The testimony of Mrs. Adams, who was. called for cross-examination, was to the effect that her husband was an attorney employed by the Federal Land Bank and that another attorney in the employ of that bank had confirmed the default at the request of her husband and her attorney. The testimony of Mr. and Mrs. Smith is merely to the effect that they turned the matter over to her attorney and that they knew nothing of what transpired except what transpired after the confirmation of the default. The testimony of the attorney who represented Mrs. Smith was to the effect that he was surprised when he ascertained that the default had been confirmed without giving him previous notice; that when Mrs. Smith asked him for more concrete evidence than his word as to whether he or the attorney for the executrix had any knowledge that the default was going to be confirmed that he called the attorney for the executrix and told him he was behind the eight ball because the judgment had been confirmed without his knowledge.

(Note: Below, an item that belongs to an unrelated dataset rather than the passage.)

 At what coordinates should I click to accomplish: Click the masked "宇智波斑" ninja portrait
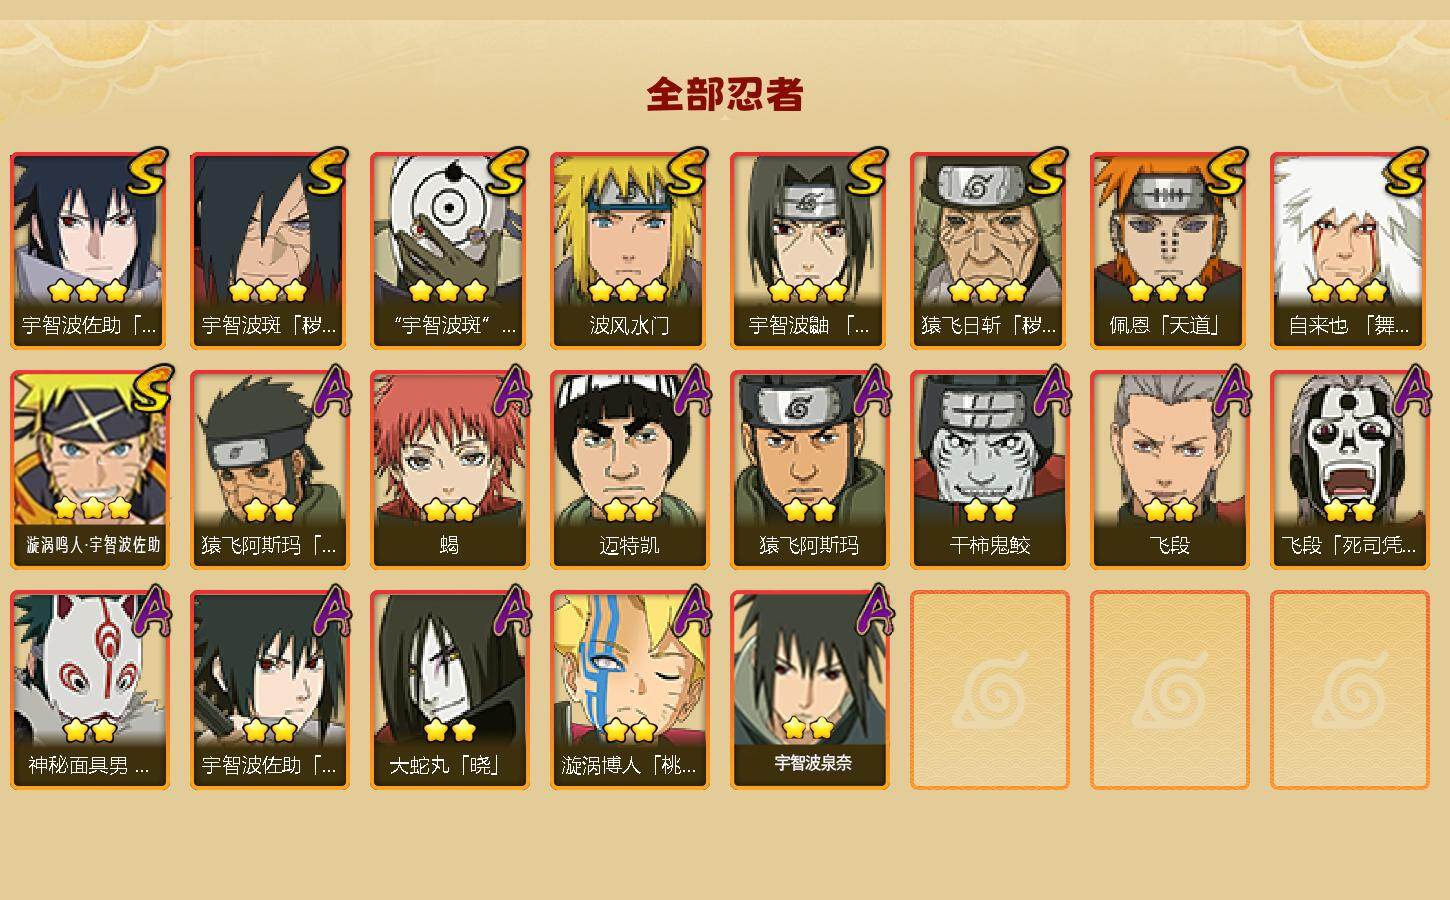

He testified that the attorney for the executrix had informed him on a number of occasions that something would have to be done with the case and that he suggested that the executrix offer his client a compromise. He stated that he did not submit the offer of compromise made by Mrs. Adams to his client because he thought it was ridiculous. His testimony is to the effect that he did not believe that the at*575torney would confirm the default without giving him notice.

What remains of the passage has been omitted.